Aquello de «¿qué me importaba a mí?» era una prueba de ra­bia y de que sí le importaba algo; pero no necesariamente de que Albertina se hubiera venido conmigo únicamen­te por el deseo de ver a Andrea. Cada vez que veía que una per­sona a la que había dicho otro motivo de un acto suyo descu­bría el motivo real, Albertina se enfurecía, aunque fuera la per­sona por la que había realizado realmente aquel acto. Que Albertina creyera que yo no estaba enterado de lo que ella ha­cía por anónimos recibidos a pesar mío, sino por informes ávi­damente solicitados por mí, era cosa que no se hubiera podido deducir de las palabras que me dijo, en las que parecía aceptar la versión de los anónimos, sino de su aire de furia contra mí, con todas las apariencias de una explosión de sus malos humo­res anteriores, y, en esta misma hipótesis, el espionaje al que debía de creer que me había entregado, no sería más que la últi­ma etapa de una vigilancia de todos sus actos de la que ella no había dudado desde hacía tiempo. Su furia se extendió hasta la misma Andrea, y pensando, sin duda, que ahora yo no estaría ya tranquilo ni siquiera cuando saliese con Andrea, me dijo:

-Además, Andrea me exaspera. Es pesadísima. Va a vol­ver mañana. No quiero salir más con ella. Se lo puedes co­municar a los que te han dicho que volví a París por ella. Si te dijera que al cabo de tantos años de conocerla no sabría de­cirte cómo es su cara, ¡tanto la he mirado!

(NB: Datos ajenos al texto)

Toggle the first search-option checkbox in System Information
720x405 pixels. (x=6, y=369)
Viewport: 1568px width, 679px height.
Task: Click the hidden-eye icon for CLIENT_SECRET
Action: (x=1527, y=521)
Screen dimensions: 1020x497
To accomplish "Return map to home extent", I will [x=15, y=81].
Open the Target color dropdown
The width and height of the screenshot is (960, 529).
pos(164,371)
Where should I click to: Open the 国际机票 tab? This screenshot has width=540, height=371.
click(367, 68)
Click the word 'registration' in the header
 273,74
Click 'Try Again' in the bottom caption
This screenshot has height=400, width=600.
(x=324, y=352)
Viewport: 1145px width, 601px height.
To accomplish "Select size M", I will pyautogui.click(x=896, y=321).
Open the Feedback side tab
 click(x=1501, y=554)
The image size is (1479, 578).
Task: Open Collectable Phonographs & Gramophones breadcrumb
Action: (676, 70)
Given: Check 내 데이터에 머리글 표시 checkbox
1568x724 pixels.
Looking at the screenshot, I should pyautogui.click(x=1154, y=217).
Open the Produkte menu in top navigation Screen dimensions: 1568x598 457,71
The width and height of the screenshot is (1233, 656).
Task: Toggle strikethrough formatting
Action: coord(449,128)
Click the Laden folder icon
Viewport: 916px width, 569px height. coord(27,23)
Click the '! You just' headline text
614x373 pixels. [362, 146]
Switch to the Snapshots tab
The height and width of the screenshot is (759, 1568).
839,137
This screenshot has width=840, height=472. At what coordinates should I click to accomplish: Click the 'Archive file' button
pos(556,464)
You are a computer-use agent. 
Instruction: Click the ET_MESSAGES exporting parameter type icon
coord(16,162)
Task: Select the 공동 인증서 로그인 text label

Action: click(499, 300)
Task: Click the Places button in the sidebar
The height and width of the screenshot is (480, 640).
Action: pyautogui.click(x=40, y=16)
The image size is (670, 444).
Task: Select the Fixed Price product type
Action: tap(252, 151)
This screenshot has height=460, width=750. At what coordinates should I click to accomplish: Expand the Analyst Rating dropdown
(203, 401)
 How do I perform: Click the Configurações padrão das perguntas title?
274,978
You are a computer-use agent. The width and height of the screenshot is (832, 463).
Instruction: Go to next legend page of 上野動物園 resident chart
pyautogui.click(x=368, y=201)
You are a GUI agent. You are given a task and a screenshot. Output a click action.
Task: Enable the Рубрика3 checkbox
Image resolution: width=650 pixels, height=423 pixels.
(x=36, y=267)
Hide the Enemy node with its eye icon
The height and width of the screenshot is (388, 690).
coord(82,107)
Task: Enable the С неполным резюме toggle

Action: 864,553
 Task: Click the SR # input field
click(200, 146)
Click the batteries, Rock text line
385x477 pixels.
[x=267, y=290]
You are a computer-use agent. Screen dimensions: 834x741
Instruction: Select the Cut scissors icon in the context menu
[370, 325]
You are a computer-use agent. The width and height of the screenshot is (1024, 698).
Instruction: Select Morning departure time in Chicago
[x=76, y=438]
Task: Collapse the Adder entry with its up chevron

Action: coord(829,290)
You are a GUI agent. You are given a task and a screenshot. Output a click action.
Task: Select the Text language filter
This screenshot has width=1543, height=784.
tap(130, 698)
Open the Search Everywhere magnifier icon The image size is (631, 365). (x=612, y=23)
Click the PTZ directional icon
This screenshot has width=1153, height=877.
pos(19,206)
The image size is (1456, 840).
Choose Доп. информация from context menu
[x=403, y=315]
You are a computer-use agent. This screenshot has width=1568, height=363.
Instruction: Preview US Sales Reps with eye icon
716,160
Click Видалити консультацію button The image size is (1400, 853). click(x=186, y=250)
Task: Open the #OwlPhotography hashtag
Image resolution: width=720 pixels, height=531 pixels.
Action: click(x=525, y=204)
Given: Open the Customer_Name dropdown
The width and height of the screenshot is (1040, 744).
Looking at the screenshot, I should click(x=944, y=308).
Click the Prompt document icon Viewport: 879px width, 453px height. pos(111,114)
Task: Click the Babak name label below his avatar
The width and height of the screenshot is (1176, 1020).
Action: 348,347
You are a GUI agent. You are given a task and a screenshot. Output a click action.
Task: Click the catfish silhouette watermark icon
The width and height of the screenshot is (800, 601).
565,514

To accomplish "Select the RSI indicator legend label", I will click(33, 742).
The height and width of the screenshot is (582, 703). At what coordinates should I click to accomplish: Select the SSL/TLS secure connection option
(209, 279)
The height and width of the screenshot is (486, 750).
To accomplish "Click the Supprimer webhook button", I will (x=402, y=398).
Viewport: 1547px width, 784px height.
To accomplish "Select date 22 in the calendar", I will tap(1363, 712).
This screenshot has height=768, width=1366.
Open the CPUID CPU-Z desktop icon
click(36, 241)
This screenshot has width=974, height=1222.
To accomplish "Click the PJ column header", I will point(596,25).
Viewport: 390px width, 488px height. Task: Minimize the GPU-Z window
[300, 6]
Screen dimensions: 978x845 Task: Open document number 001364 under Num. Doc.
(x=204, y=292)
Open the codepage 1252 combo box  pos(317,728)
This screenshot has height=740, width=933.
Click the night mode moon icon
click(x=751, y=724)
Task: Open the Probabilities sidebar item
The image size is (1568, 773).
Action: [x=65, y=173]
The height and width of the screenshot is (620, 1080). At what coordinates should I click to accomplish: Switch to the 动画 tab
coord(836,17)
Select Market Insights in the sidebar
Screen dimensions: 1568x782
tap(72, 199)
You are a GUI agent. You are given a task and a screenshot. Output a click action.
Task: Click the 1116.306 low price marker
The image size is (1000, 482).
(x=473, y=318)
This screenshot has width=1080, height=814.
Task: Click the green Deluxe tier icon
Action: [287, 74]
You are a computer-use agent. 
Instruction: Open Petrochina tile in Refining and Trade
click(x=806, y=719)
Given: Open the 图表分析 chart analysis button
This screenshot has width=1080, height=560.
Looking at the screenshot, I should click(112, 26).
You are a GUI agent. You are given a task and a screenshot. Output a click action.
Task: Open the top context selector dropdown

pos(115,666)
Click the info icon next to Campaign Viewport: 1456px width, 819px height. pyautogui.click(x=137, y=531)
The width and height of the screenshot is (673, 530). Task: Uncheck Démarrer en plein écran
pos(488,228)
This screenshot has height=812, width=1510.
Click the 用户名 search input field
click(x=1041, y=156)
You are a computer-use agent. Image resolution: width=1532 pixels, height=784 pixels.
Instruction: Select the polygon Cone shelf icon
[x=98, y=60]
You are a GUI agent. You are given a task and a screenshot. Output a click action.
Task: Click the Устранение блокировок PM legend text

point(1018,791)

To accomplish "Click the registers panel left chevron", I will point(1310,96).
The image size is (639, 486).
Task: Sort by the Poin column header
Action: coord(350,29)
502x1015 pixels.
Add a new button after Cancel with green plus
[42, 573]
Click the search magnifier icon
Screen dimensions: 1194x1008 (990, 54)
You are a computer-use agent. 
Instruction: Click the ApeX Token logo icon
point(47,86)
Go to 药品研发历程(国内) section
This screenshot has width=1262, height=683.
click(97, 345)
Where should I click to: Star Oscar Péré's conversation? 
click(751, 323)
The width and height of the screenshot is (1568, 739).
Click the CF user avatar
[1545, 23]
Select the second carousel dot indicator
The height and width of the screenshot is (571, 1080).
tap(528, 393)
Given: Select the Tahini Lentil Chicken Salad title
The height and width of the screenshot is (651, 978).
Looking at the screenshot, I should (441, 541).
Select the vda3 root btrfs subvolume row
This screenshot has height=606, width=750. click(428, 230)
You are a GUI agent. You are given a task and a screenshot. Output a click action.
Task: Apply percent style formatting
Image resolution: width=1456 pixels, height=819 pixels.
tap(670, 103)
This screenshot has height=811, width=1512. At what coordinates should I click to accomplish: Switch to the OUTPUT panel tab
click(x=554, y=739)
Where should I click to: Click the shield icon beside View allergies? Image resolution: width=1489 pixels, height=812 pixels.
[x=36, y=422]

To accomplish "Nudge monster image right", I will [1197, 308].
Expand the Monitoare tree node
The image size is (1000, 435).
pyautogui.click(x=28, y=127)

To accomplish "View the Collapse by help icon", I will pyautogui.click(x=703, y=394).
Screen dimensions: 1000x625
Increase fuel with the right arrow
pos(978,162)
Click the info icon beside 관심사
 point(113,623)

El caso es que el primer año de Balbec me dijo: «Andrea es encantadora». Claro que esto no quería decir que tuviera re­laciones amorosas con ella, y entonces siempre le oí hablar con indignación de todas las relaciones de esta clase. Pero ¿no podía haber cambiado, incluso sin darse cuenta de que había cambiado, no creyendo que sus juegos con una amiga fuesen lo mismo que las relaciones inmorales, bastante poco precisas en su cabeza, que ella censuraba en las demás? ¿No era posible esto, si el mismo cambio, y la misma inconscien­cia del cambio, se habían producido en sus relaciones con­migo, conmigo a quien con tanta indignación había recha­zado en Balbec unos besos que en seguida iba a darme ella misma cada día y que, así lo esperaba yo, me daría aún por mucho tiempo, que me iba a dar dentro de un momento?